← Aaron Cavano
NoteFeb 17, 2026

Design systems need an eval pipeline, not better documentation

The rules that govern how a design system gets used rarely make it into the spec — not because designers don't know them, but because authoring and evaluating are different cognitive tasks.

The rules that actually govern a design system (which button variant in a dense layout, which token belongs on this surface, which combination quietly breaks the visual language) rarely make it into the spec. Not because designers don't know them. Because enumerating rules in the abstract is a different cognitive task than making a judgment call on a specific case.

Writing a component spec is doable. Documenting every context that spec applies to, every edge case where the rule bends, every implicit constraint a senior designer would catch instantly — that's harder. And there's no great tooling for it.
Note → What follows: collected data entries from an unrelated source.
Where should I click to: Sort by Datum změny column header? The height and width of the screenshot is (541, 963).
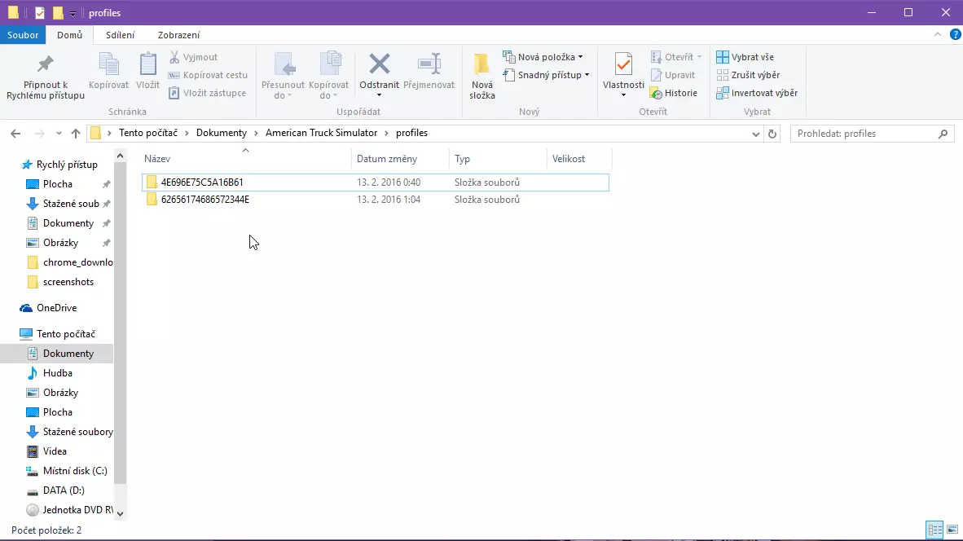tap(387, 159)
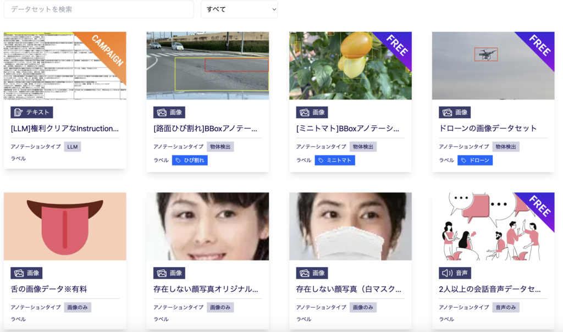Click the 画像 badge on the drone card

click(x=455, y=112)
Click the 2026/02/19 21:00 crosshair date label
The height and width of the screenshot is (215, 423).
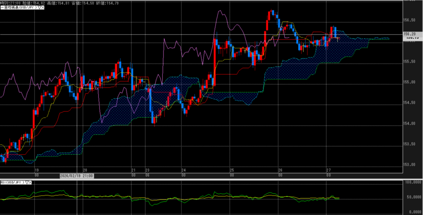click(77, 175)
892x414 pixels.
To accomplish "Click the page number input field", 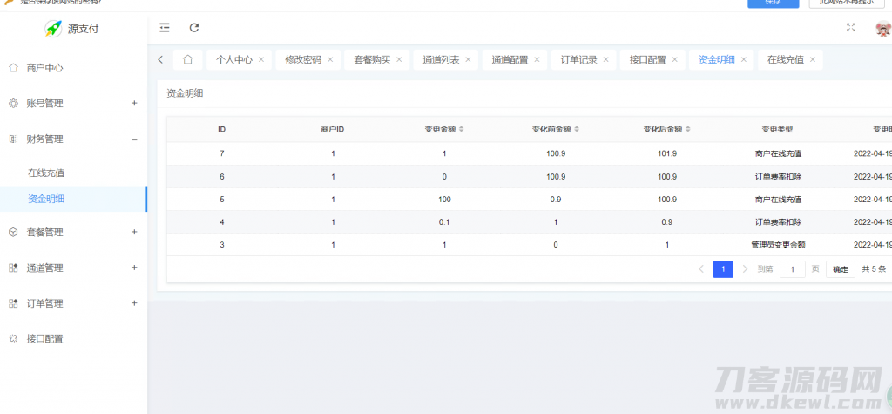I will click(x=792, y=269).
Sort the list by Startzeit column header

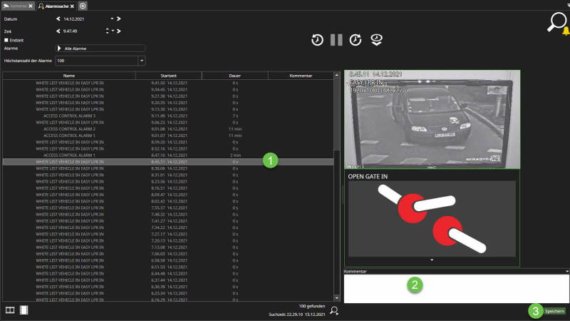pyautogui.click(x=168, y=75)
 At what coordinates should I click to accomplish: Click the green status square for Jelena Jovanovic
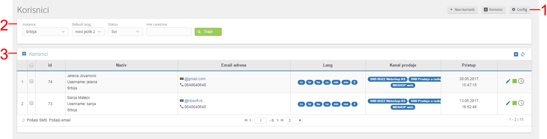pos(515,81)
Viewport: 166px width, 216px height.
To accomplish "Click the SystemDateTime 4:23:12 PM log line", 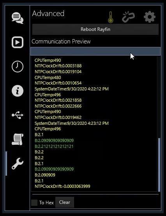I will tap(71, 123).
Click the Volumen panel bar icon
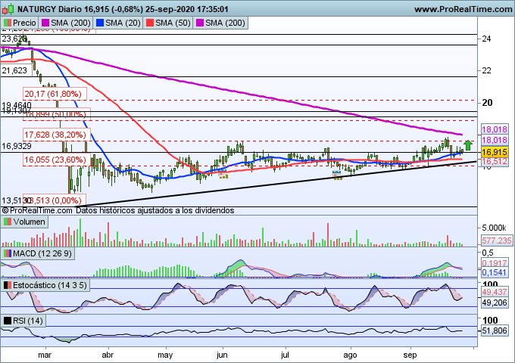This screenshot has width=515, height=363. 8,222

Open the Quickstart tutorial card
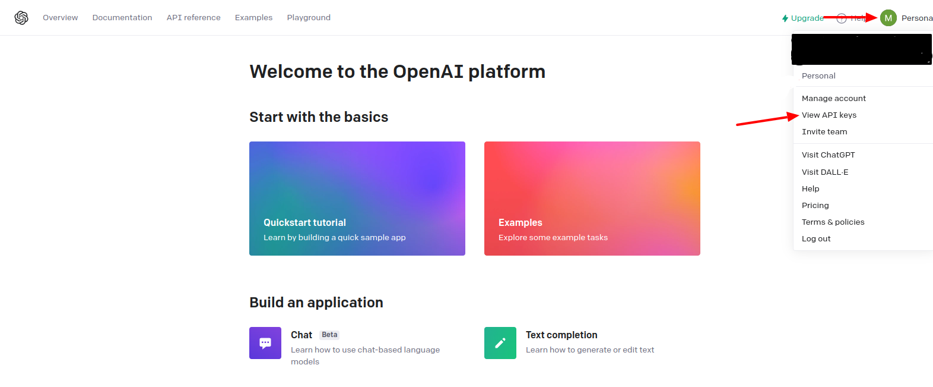pyautogui.click(x=357, y=199)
The better approach is closer to how LLM alignment works. You don't ask annotators to write rules. You show them outputs and ask which is better and why. Preferences become the model. Apply that to design: ingest the design system tokens and components, generate composition examples — real contexts, real component combinations — and have the right person evaluate them. Designer for taste and cohesion. PM for requirement fit. QA for rule violations. Each annotation adds a dimension. The rules emerge from the corpus instead of being authored upfront.

This matters because the cognitive task finally matches the work. Designers already do this — in Figma comments, in design critique, in the Slack message that says "that's not quite right." A generative eval pipeline just captures that signal instead of letting it evaporate.

The compounding value is the judge: once you have enough annotated examples, an LLM can evaluate new generated outputs against the accumulated rules without a human in the loop. The annotation experience is what gets you there. Design critique, structured.